Тихий Дон. Том 2
Шрифт:
– Нет, не могу. Мне зараз в Вешки ехать, прощай. Жди завтра.
Григорий уж вышел из сенцев и дошел до калитки, а Аксинья все еще стояла в сенцах, улыбалась и терла ладонями пылающие щеки.
В Вешенской началась эвакуация окружных учреждений и интендантских складов. Григорий в управлении окружного атамана справился о положении на фронте. Молоденький хорунжий, исполнявший должность адъютанта, сказал ему:
– Красные около станицы Алексеевской. Нам неизвестно, какие части будут идти через Вешенскую и будут ли идти. Вы сами видите – никто ничего не знает, все спешат удирать… Я бы вам посоветовал сейчас не разыскивать вашу часть, а ехать в Миллерово, там вы скорее узнаете о ее местопребывании. Во всяком случае, ваш полк будет проходить по линии железной дороги. Будет ли противник задержан у Дона? Ну, не думаю. Вешенскую сдадут без боя, это наверняка.
Поздно ночью
– Прохор твой заявился. Час спустя, как ты уехал, приходил и сулился зайти ишо, да вот что-то нету его.
Обрадованный Григорий наскоро повечерял, пошел к Прохору. Тот встретил его, невесело улыбаясь, сказал:
– А я уж думал, что ты прямо из Вешек зацвел в отступление.
– Откуда тебя черти принесли? – спросил Григорий, смеясь и хлопая верного ординарца по плечу.
– Ясное дело – с фронта.
– Удрал?
– Что ты, господь с тобой! Такой лихой вояка, да чтобы убегал? Приехал по закону, не схотел без тебя в теплые края правиться. Вместе грешили, вместе надо и на Страшный суд ехать. Дела-то наши – табак, знаешь?

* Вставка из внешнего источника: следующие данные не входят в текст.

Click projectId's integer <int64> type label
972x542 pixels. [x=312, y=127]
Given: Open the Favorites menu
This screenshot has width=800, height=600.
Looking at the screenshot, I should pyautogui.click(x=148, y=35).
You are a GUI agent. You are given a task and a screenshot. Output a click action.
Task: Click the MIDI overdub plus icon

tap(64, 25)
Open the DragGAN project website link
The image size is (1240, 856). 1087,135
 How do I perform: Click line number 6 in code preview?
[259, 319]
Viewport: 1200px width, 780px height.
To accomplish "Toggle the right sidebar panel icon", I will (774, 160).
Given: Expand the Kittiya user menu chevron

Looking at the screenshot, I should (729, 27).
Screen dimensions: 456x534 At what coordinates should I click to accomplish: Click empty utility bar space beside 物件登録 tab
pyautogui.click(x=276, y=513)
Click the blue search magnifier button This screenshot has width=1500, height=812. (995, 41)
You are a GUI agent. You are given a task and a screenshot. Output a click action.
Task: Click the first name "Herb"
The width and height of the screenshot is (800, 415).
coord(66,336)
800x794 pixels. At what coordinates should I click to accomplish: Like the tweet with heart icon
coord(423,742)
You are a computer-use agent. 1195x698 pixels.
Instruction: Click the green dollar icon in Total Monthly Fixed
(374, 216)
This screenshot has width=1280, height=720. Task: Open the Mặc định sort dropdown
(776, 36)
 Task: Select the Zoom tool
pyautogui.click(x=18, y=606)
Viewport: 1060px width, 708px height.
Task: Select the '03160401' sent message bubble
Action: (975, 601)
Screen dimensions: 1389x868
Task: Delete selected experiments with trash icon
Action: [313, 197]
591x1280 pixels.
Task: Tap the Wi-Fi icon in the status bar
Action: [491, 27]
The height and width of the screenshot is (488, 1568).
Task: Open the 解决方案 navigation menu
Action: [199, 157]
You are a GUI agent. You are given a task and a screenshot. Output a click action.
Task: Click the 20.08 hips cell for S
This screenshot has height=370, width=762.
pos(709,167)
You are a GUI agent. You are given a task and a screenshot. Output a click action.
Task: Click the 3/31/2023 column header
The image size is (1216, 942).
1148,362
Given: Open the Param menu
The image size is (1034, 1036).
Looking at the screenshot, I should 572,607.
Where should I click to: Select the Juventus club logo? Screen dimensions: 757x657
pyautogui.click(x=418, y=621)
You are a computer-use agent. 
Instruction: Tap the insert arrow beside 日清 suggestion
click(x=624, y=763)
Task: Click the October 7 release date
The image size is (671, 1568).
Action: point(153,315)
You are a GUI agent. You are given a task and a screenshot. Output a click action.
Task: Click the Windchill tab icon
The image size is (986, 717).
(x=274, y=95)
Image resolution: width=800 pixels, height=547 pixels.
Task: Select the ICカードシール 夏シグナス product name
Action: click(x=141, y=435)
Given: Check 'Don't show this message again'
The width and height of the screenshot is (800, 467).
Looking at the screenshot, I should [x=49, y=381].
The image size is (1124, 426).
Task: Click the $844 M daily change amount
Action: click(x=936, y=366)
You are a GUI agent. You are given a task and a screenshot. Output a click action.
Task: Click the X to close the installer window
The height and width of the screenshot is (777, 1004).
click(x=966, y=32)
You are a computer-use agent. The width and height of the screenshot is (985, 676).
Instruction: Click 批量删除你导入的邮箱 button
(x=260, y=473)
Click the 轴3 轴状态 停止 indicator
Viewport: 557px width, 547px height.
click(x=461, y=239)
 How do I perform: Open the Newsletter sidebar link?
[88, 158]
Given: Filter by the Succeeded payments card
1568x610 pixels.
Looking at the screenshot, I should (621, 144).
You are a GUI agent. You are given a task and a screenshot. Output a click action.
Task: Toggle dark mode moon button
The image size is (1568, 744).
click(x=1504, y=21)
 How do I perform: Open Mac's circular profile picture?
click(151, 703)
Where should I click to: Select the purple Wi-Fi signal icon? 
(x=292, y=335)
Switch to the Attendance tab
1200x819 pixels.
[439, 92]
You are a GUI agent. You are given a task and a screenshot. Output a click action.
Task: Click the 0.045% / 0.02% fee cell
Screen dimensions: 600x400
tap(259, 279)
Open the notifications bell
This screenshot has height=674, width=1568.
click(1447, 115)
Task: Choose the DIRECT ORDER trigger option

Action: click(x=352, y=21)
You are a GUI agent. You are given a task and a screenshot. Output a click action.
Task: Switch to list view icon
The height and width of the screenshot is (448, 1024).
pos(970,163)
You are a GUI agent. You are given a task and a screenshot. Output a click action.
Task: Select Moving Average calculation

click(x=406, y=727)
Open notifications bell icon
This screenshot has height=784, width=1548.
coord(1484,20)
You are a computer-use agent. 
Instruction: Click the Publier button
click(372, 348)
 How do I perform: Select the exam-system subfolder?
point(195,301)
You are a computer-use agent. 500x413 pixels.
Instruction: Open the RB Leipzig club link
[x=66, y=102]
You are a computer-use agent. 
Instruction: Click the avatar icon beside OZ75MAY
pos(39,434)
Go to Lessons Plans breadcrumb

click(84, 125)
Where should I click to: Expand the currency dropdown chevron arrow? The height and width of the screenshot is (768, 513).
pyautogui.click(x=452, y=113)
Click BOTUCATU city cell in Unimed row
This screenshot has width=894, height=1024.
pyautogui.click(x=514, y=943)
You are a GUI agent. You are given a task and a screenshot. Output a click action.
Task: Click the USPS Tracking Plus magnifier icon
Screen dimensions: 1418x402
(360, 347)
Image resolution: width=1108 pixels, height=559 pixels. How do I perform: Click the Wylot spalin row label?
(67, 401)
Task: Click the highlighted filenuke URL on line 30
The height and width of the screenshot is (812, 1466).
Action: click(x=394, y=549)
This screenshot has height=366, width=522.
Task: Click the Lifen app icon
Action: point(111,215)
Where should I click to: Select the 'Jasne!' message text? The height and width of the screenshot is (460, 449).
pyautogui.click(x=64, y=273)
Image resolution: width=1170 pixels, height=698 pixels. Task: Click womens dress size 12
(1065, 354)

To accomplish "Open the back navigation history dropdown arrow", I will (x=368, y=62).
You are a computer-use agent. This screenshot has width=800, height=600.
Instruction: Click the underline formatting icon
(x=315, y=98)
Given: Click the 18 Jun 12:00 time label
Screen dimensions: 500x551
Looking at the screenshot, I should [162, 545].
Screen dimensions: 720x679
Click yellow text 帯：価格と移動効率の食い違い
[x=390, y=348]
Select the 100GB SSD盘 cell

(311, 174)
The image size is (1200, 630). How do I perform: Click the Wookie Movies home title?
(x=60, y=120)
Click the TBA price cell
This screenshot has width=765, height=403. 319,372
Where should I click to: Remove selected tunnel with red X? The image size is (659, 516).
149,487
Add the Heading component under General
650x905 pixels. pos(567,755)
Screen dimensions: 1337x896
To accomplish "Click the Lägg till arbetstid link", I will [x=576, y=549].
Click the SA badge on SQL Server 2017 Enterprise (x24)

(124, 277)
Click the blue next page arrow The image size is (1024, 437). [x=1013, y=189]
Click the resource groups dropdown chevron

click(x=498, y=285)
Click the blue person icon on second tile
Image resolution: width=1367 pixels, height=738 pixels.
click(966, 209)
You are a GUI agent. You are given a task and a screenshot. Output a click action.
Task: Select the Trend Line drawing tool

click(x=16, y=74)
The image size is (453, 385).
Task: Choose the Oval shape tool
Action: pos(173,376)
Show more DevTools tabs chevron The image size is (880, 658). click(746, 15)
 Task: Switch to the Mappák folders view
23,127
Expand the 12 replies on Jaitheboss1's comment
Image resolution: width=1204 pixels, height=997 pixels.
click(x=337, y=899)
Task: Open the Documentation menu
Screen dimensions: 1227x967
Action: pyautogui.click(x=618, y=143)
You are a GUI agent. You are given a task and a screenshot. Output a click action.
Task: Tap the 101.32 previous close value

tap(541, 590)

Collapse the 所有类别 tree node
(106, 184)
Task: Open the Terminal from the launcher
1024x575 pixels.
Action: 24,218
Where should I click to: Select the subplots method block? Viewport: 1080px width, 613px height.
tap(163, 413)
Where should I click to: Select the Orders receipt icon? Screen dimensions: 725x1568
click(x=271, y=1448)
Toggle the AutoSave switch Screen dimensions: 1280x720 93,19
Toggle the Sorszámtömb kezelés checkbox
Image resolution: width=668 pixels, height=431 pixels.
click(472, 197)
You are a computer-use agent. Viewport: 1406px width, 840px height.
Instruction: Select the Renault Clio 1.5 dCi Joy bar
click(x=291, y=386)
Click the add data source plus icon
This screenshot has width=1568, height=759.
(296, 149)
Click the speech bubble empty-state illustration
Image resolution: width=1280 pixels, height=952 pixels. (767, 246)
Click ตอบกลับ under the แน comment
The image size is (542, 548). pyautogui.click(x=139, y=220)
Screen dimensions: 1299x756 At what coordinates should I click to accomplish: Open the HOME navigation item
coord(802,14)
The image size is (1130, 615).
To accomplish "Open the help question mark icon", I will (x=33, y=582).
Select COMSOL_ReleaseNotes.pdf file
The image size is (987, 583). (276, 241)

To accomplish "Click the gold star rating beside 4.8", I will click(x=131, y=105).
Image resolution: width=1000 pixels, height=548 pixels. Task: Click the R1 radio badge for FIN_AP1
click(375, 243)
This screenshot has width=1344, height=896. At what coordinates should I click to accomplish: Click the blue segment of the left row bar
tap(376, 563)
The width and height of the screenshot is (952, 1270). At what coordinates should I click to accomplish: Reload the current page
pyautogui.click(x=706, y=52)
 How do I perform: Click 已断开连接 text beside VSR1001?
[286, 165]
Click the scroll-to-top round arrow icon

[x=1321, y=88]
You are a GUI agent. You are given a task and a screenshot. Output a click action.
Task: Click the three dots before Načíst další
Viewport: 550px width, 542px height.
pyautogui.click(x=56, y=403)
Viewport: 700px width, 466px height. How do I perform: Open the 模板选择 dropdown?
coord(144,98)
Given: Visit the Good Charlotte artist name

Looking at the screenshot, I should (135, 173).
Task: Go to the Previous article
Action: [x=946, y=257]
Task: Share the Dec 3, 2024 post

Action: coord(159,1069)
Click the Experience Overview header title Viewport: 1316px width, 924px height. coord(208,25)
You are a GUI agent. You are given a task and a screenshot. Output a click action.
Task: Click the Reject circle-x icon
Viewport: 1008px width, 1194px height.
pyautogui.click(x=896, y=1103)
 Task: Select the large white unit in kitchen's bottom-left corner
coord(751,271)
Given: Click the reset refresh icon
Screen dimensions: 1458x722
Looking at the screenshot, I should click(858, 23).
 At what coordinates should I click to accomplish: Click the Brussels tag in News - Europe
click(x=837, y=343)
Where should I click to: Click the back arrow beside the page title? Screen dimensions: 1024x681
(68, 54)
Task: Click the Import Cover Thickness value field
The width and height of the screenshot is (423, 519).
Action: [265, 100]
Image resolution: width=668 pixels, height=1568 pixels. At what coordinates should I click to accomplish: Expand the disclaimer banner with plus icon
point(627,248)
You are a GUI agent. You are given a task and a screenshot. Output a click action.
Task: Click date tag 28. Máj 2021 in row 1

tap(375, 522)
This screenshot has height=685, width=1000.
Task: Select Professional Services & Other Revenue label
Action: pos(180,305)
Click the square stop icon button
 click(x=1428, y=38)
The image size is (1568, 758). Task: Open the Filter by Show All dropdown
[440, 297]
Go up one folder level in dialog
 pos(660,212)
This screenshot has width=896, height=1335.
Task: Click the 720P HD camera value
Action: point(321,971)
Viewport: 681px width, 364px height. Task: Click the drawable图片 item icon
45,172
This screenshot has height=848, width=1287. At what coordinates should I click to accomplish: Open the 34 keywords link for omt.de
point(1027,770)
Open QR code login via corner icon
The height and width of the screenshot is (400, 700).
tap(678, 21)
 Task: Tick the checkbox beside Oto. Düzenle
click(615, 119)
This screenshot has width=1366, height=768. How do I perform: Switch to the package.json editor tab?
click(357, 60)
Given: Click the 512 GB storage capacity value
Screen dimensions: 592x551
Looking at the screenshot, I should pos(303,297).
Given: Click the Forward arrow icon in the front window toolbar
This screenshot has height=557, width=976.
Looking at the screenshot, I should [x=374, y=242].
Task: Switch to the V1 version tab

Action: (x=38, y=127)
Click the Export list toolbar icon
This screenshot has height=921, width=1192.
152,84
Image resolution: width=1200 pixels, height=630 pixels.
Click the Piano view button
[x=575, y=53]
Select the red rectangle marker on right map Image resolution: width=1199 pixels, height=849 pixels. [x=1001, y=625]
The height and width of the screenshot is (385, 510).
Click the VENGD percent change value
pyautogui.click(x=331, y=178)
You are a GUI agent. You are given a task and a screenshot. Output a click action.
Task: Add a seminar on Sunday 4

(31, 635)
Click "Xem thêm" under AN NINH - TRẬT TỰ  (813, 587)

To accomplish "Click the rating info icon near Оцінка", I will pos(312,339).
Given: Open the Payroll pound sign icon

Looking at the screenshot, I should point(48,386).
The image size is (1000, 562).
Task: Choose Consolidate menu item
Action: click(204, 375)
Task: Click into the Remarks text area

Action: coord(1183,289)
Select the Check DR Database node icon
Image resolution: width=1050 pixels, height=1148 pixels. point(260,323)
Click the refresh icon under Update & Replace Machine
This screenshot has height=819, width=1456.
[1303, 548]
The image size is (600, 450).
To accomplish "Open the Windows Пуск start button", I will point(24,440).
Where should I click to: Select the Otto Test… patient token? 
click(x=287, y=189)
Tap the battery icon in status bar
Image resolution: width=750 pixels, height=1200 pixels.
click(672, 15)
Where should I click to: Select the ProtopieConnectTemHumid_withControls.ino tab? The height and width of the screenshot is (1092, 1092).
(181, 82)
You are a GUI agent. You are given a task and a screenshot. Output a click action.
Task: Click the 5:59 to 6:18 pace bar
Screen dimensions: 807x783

– Знаю. Ты расскажи, как это тебя из части отпустили?
– Это – песня длинная, посля расскажу, – уклончиво ответил Прохор и помрачнел еще больше.
– Полк где?
– А чума его знает, где он зараз.
– Да ты когда же оттуда?
– Недели две назад.
– А где же ты был это время?
– Вот какой ты, ей-богу… – недовольно сказал Прохор и покосился на жену. – Где, да как, да чего… Где был – там уж меня нету. Сказал – расскажу, значит, расскажу. Эй, баба! Дымка есть у тебя? Надо бы при встрече с командиром глонуть по маленькой. Есть, что ли? Нету? Ну, сбегай, добудь, да чтобы на одной ноге обернулась! Отвыкла без мужа от военной дисциплины! Разболталась!
– И чего это ты расходился? – улыбаясь, спросила Прохорова жена. – Ты на меня не дюже шуми, хозяин ты тут небольшой, в году два дня дома бываешь.
– Все на меня шумят, а я на кого же зашумлю, окромя тебя? Погоди, дослужусь до генеральского чина, тогда на других буду пошумливать, а пока терпи да поскорее надевай свою амуницию и беги!
После того как жена оделась и ушла, Прохор укоризненно поглядел на Григория, заговорил:
– Понятия у тебя, Пантелевич, никакого нету… Не могу же я тебе при бабе всего рассказывать, а ты нажимаешь, как да что. Ну как, поправился после тифу?
– Я-то поправился, рассказывай про себя. Что-то ты, вражий сын, скрытничаешь… Выкладывай: чего напутал? Как убег?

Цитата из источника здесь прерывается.